There are things that are easy to say but hard to do. For example, saying no to friends, colleagues, or even loved ones in something that goes against your interests. For me, the ability to say "no" has become one of the most important lessons in life after 30.
Sounds familiar, right?*
A friend invites you to a party, but you've already dreamed of spending the evening with a blanket and a TV series. The boss asks you to stay an hour or two, although this is far from the first "rescue operation" in a week. Or the neighbor in the entrance suddenly "forgets" that you promised to help her move, and calls 20 minutes before your plans. The result is always the same: you agree, hide your disappointment inside and... reap the consequences.
The trap of the habit of "being nice to everyone"
I used to think that refusal was indecent. Moreover, for some reason it seemed to me that it would hit the relationship. Once at work, a colleague asked me to redo her presentation because she "didn't have time at all." Say "no"? That's betrayal! I stayed after work, although I myself was completely loaded. Later, I realized that my refusal of my own interests did not save anything. On the contrary, my colleague decided that it was now normal to shift her work onto others.
When the realization came
Once a psychologist told me the phrase: "Saying "no" is not just a refusal, it is a way of saying "yes" to your goals, freedom and happiness." Then I thought: when I agree to something out of fear or guilt, I actually sacrifice myself.

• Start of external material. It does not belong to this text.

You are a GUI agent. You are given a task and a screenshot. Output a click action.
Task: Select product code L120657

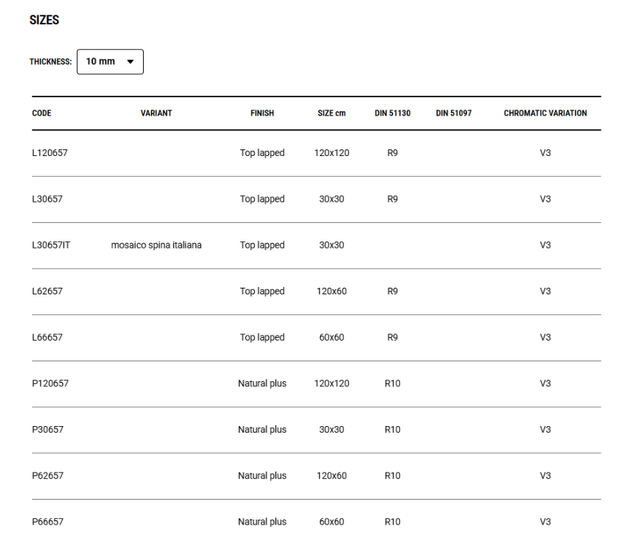tap(50, 153)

I began to experiment. For example:
- A friend invited me to the movies, but I honestly said that I needed to be alone. And you know what? He wasn’t offended — moreover, he said that he sometimes dreams of the same.

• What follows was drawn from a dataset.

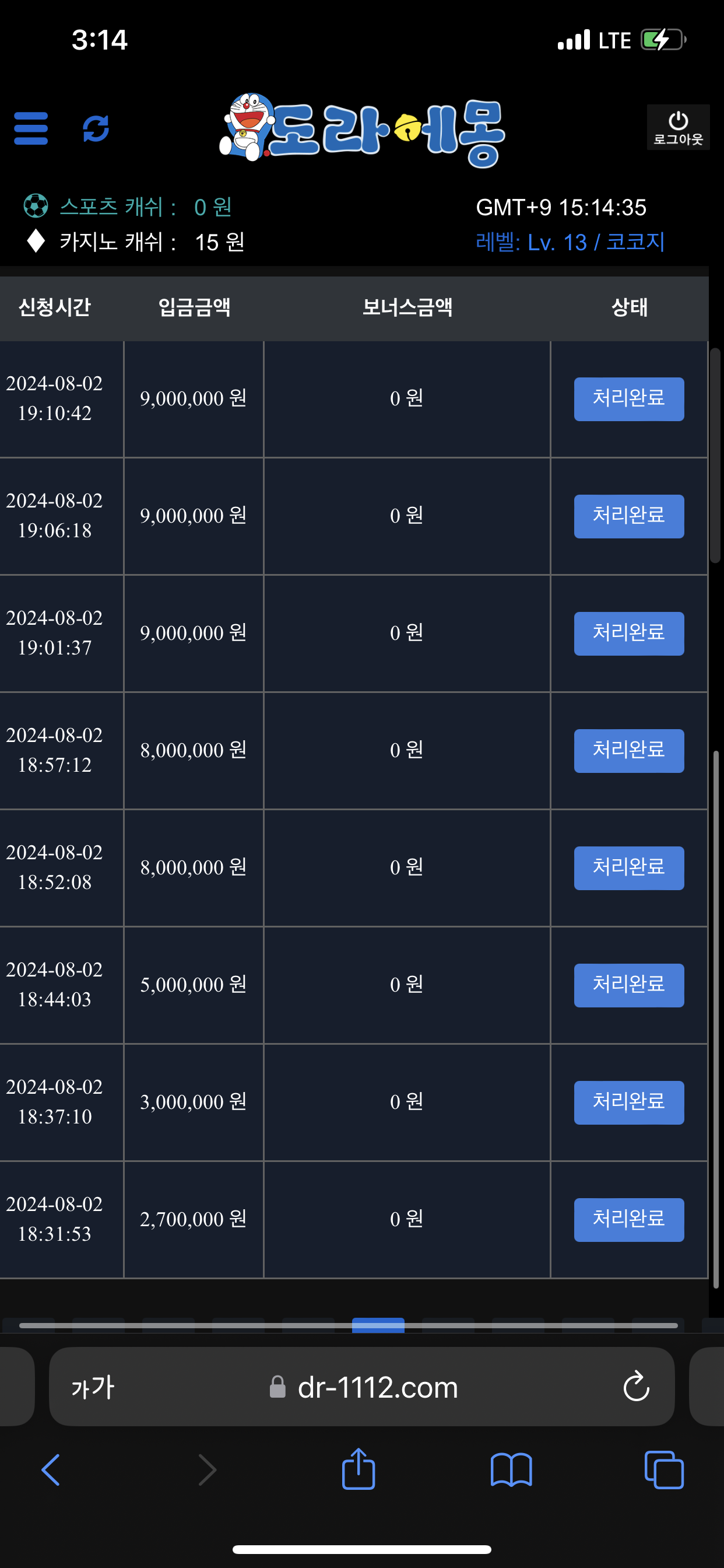Tap the blue refresh sync icon
The image size is (724, 1568).
coord(96,128)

- When a colleague once again suggested switching shifts, I said that I couldn’t because of other things. She understood and... stopped considering it my duty.

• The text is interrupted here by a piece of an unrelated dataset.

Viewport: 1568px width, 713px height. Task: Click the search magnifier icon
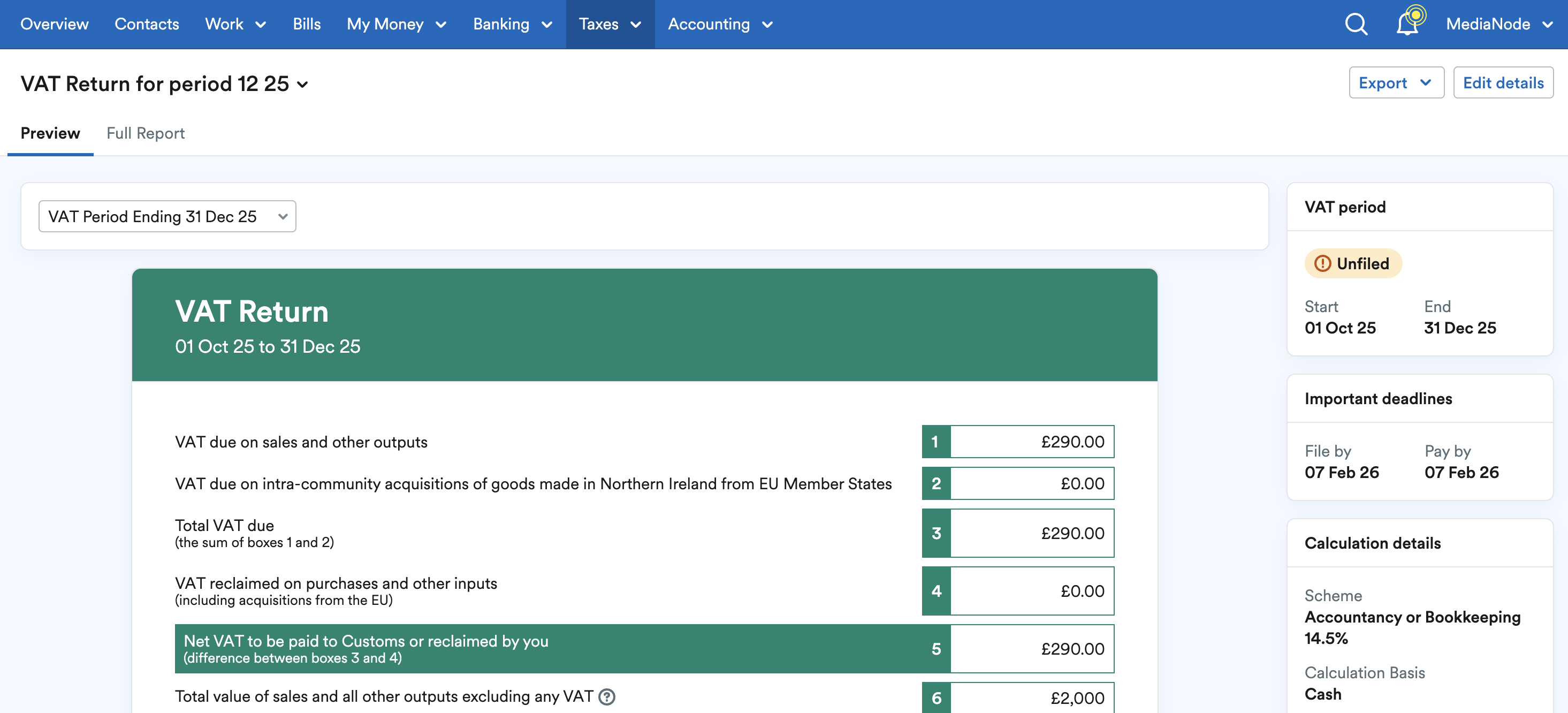pyautogui.click(x=1356, y=24)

- Even to my parents, with whom “refusal” seems akin to personal drama, I learned to explain that sometimes I simply can’t help, but I’m always ready to do it when I can.
How to start saying “no” without feeling guilty
1. Admit that it’s normal.
People will understand more than you think. Refusal doesn’t make you a bad person.
2. Use short phrases.
Instead of an apologetic monologue, it’s enough to say: “Sorry, I can’t now,” “I’m busy today,” “I need time for myself.”
3. Track your emotions.
If you agree to something because of fear, shame or pressure, it will probably be to your detriment.
4. Remember that honesty is more important.
Someone who respects your boundaries will accept refusal with understanding. Others just find it convenient to take advantage of your gentleness.
:
When I learned to say "no", I felt free for the first time. I had more time for what was important, my relationships with others improved (yes, boundaries are the foundation of healthy relationships!), and most importantly, I began to respect myself a little more.
Try it yourself. Start with something small: don't agree to dinner if you're tired, or say no where you really can't help. You'll see how the world will adapt to your new rules, and not vice versa. By saying "no" to others, you say "yes" to yourself.